Winter Is here (again): The predictable A&E Crisis no one solves..

Ah, Christmas, a time of tradition. Carol services, Slade on the radio, stressed shoppers in M&S and the BBC’s Marie-Louise Connolly standing in a hospital A&E unit expressing grave concern as trolleys of patients on trollies pile up around her.

At this stage, the annual A&E crisis is darkly farcical. I mean, who could predict winter? You know that season that happens every year? There has been a winter A&E crisis for at least the last 10 years, and we act like it’s something new every time.

The frustrating thing is everyone knows what the problems are:

  • Not enough people take the flu and other vaccines, and then they are surprised when they get the flu and end up in hospital.
  • Anxious patients go to A&E because they don’t have the patience or common sense to stay in bed and let whatever bug they have pass.
  • Patients pitching up in A&E because they can’t see their GP.
  • And the big one. Bed blocking. There is not enough social care to discharge patients, so they end up staying in the hospital. More than 500 people considered medically fit were unable to be sent home from Northern Ireland’s hospitals on Sunday night.

The health service should ask Toyota nicely if they can borrow one of their executives. What on earth has the world’s number one car company got to do with health, I hear you ask? Well, it’s all to do with processes. Toyota is number one for a reason. Over decades, they have continually refined their processes for making cars to a massive, efficient process. Every business school student learns about Toyota and their Just in Time manufacturing and Total Quality Management—their obsessive commitment to continually improving every element of the process.

In Northern Ireland, we have embraced the management culture of “Task deferral optimisation” – that is, management speaks for skillfully postponing everything.
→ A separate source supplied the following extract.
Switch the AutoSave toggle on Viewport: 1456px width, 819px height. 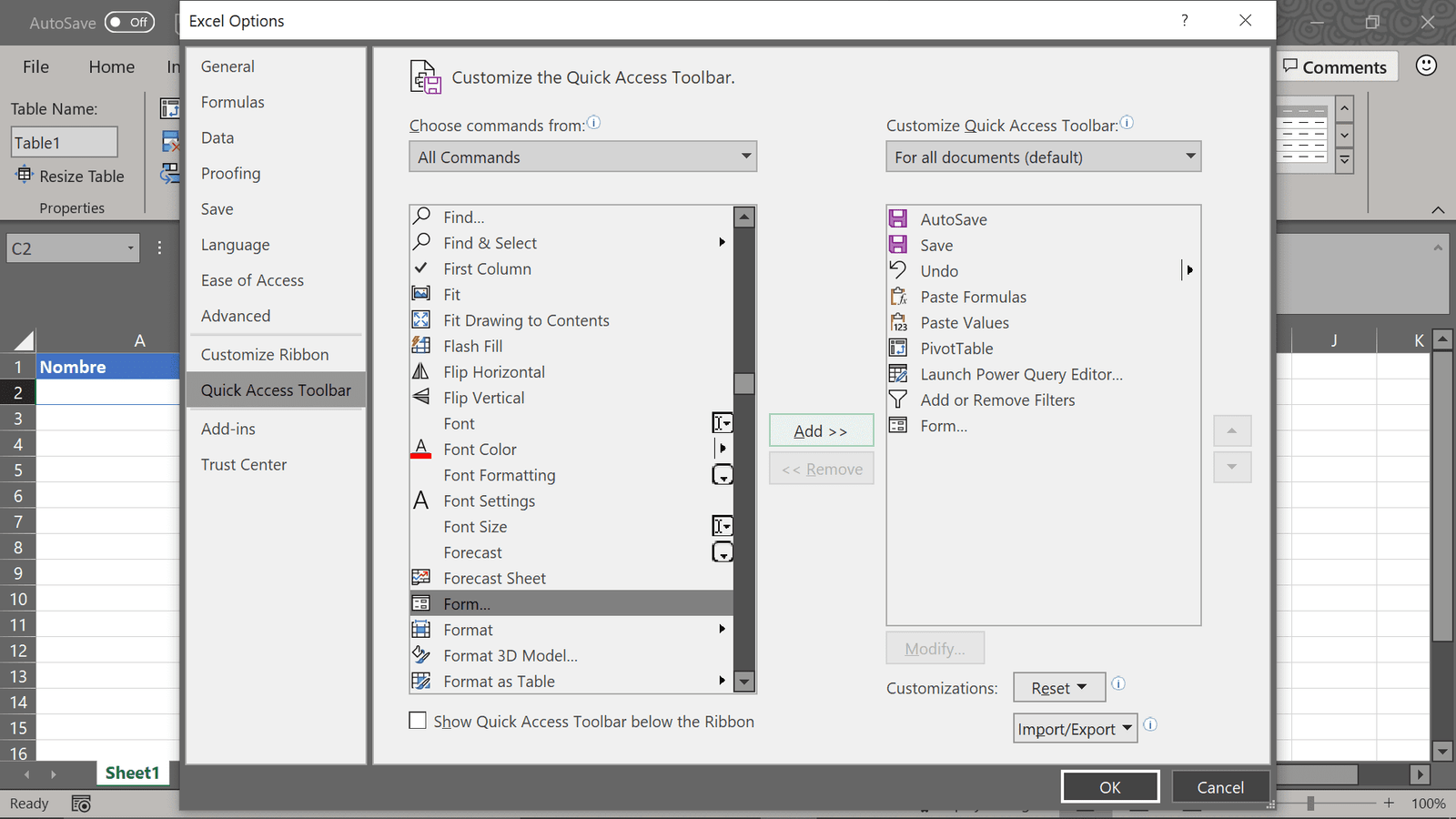pyautogui.click(x=129, y=22)
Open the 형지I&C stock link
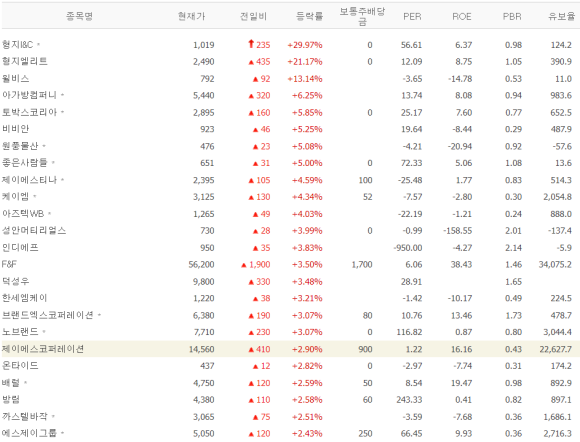 click(x=17, y=45)
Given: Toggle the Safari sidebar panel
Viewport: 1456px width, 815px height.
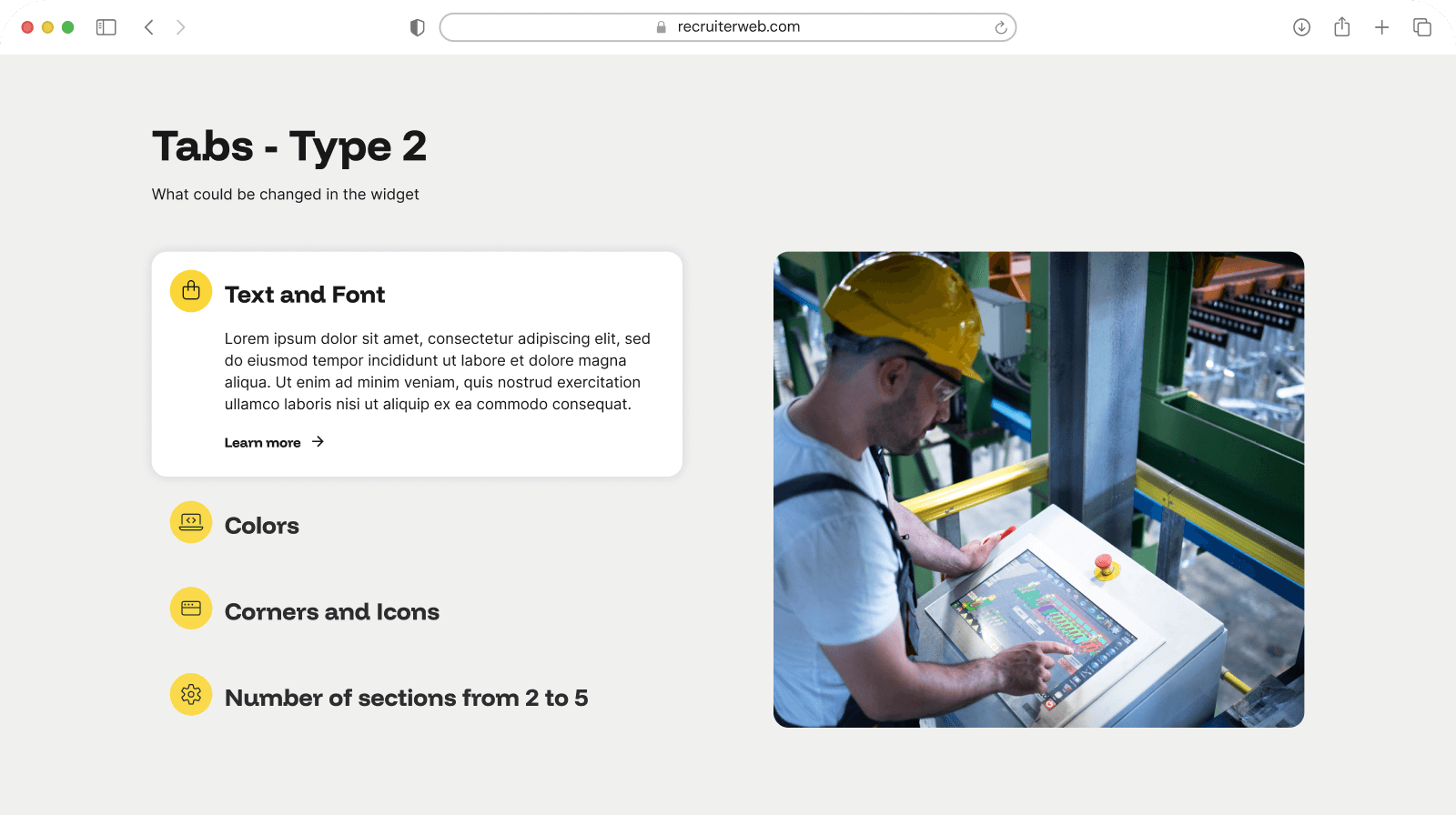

Heath service managers engage in “Dynamic inaction” – Staying busy… by avoiding actual decisions. “Strategic idling” – Waiting for the perfect moment not to act. “Outcome-independent stakeholder alignment” – Endless meetings and no action. “Reactive productivity avoidance” – Only springing into action when someone notices. I could go on, but you get the idea.

To improve the health service you need to zoom out and look at the entire process. How patients flow through the system, where the blockages are and how the process can be improved.

We don’t even need the wee Japanese fella from Toyota. The health service is full of smart people who rightly know how to improve the system. The problem is that no one listens to them, and they don’t have the power to make the necessary changes. Instead, we have a battle of Stalingrad approach to the crisis where we shove the poor doctors and nurses to the front lines and hope they survive the onslaught.

Well, patients and health service workers are sick of this bullsh*t every year, nay every day.

Would someone somewhere in this f*cking place make a f*cking decision for f*cks sake.